Technology and Remote Training
Online and remote training creates new questions about compensability. Employers increasingly use learning management systems, video modules, and webinars for training. Workers sometimes access these materials from home on personal devices. Courts must determine when such training is mandatory versus voluntary and whether it occurs during work time.
Employer monitoring capabilities affect training compensation analysis. Systems that track when workers access training materials, how long they spend, and whether they complete modules provide evidence about training requirements. This data helps prove that employers required training even when they claimed it was voluntary.
The shift toward microlearning and ongoing skill development blurs distinctions between work and training. As companies integrate learning into daily workflows, more training becomes compensable because it occurs during regular work hours as part of job responsibilities. This trend suggests expanding rather than contracting training compensation obligations.
Frequently Asked Questions
Must employers pay for mandatory safety training?
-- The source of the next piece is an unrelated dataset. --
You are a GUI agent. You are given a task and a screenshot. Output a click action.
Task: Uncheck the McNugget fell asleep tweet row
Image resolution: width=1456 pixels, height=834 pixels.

Yes. Safety training required by OSHA or state regulations qualifies as compensable work time. This training directly relates to employees’ current jobs by teaching hazard awareness and protection methods. Employers must compensate all mandatory safety instruction.
Can employers require unpaid training before hiring?
No. Once the employment relationship begins, all mandatory training must be paid. Pre-employment screening like background checks may be unpaid, but onboarding training occurring after hiring requires compensation. Employers cannot condition employment on unpaid training.
Is orientation time considered compensable work?
Yes. New hire orientation qualifies as hours worked requiring payment. Activities like completing paperwork, reviewing policies, and attending introductory meetings benefit employers and occur under their control. Workers must be paid for all orientation time.
Must training time be paid at overtime rates?
Yes. Training hours count toward overtime thresholds just like regular work hours. If training pushes workers beyond forty weekly hours or eight daily hours in states like California, overtime rates apply to excess hours, including training time.
Can workers be required to pay back training costs?
No in California and New York after recent legislation. Most training repayment agreements are now illegal and unenforceable in these states. Other states allow such agreements with restrictions on reasonableness and enforceability.
What happens if training occurs outside scheduled hours?
Employers must still compensate mandatory training occurring outside regular schedules. Location and timing affect whether training may be unpaid only if all four FLSA factors are satisfied, including that attendance is voluntary.
Are internships required to be paid?
It depends. For-profit employers must pay interns unless the primary beneficiary test is satisfied. Courts examine seven factors to determine if the intern or employer benefits more from the relationship. Educational programs may qualify for unpaid internships.
Must employers pay for continuing education credits?
It depends. Continuing education occurring during work hours must be paid regardless of voluntariness. Training outside work hours may be unpaid if truly voluntary and meeting special exception requirements for independent educational institutions.
Can employers pay lower rates for training time?
Yes, with careful compliance with wage and hour laws. Employers may establish different rates for training versus productive work if both exceed minimum wage. Training rates must be clearly communicated and agreed upon in writing.
What should workers do if not paid for training?
Workers should document unpaid training time and request payment in writing. If employers refuse, workers can file complaints with state labor departments or the Department of Labor, or consult employment attorneys about wage claims.